Frank Michael fu un artista da palcoscenico per eccellenza, noto per i suoi spettacoli e per il rapporto diretto con il pubblico, più che per la promozione mediatica tradizionale. Tra il 2024 e il 2025 intraprese una tournée d’addio, celebrando 50 anni di carriera, anche se i problemi di salute ne limitarono alcune tappe.
Vita personale e ultimi anni
La sua vita privata è sempre rimasta relativamente riservata, coerentemente con la sua immagine pubblica. Aveva almeno una figlia, Sandra Gabelli, che ha annunciato la sua morte. Frank Michael parlò spesso delle perdite familiari, inclusa la morte della madre nel 2017 a causa dell’Alzheimer, evento che ispirò diverse canzoni.
Negli ultimi anni aveva riflettuto sul ritiro dalle scene, pur sottolineando il suo amore per il palco: “Il palco è importante perché…”, aveva dichiarato in alcune interviste. Gli ultimi mesi furono segnati dalla stanchezza dovuta al cancro aggressivo, ma secondo le testimonianze affrontò la malattia con la dignità che lo ha sempre contraddistinto.
Tributi e reazioni
Numerosi tributi sono arrivati da fan, artisti e media in Belgio e Francia. RTBF lo ha descritto come “il popolare cantante crooner dell’amore”, ricordando i suoi brani diventati veri e propri inni per molti ascoltatori. I social media si sono riempiti di ricordi dei suoi concerti e delle sue canzoni romantiche.
La sua scomparsa avviene in un periodo in cui la musica pop francofona continua a essere riscoperta grazie allo streaming e alla nostalgia. Il suo catalogo, centrato su amore e tenerezza, continuerà a vivere nel tempo.
Cosa sappiamo sulle circostanze
Al momento, le dichiarazioni ufficiali confermano il cancro ai polmoni in fase avanzata come causa del decesso. Non sono stati riportati altri fattori e la famiglia sta vivendo il lutto in forma privata. I dettagli del funerale non sono ancora stati resi pubblici.
Ulteriori aggiornamenti potrebbero arrivare nei prossimi giorni da familiari o collaboratori riguardo a eventuali cerimonie commemorative.

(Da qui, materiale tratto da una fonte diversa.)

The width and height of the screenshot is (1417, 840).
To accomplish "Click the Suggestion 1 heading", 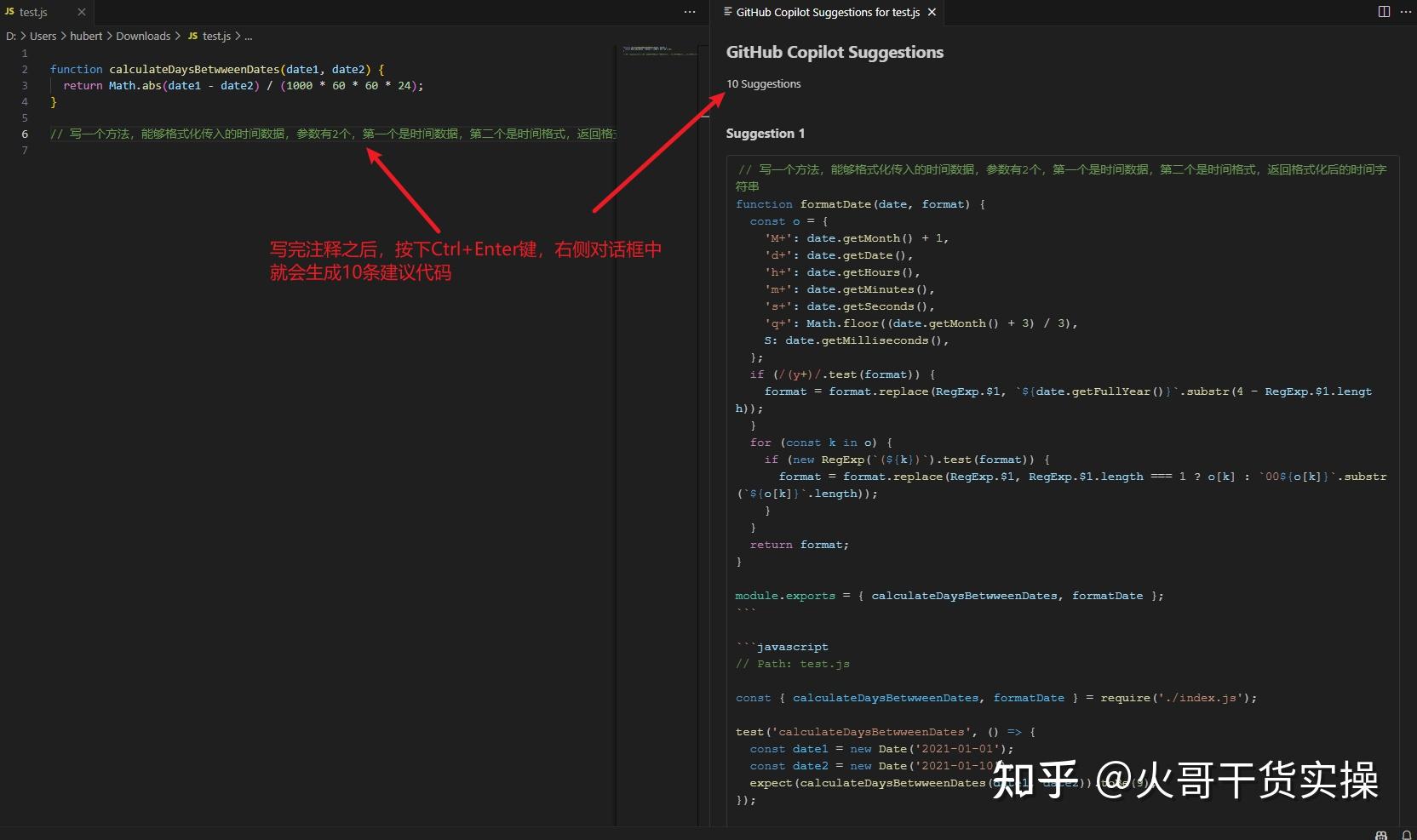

Ricordando una voce dell’amore
Il percorso di Frank Michael, dalle origini italiane a Seraing fino al successo internazionale, rappresenta perseveranza e autenticità. In un’industria spesso guidata dalle mode, è rimasto fedele al suo stile: canzoni d’amore capaci di consolare e unire.

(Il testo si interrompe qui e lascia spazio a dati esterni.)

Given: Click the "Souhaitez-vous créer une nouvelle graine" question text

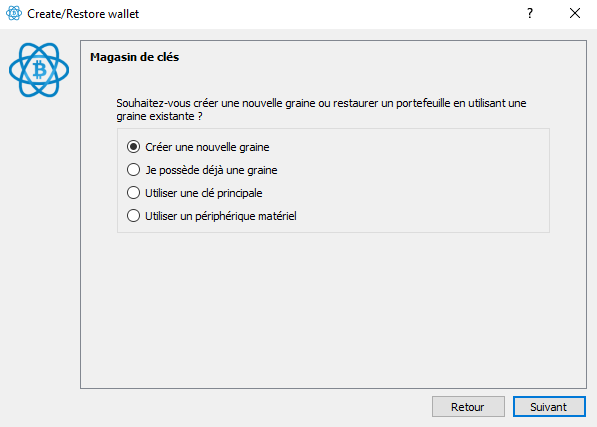Looking at the screenshot, I should (321, 110).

La sua scomparsa a 79 anni lascia un grande vuoto, ma anche un’eredità musicale ricca di oltre 15 milioni di dischi venduti e melodie senza tempo.
Per i fan, la sua voce continuerà a vivere nelle playlist e nei ricordi. Come suggerisce uno dei suoi titoli più celebri: “Il est toujours question d’amour” – è sempre una questione d’amore.
Riposi in pace, Frank Michael. Le tue canzoni continueranno a vivere.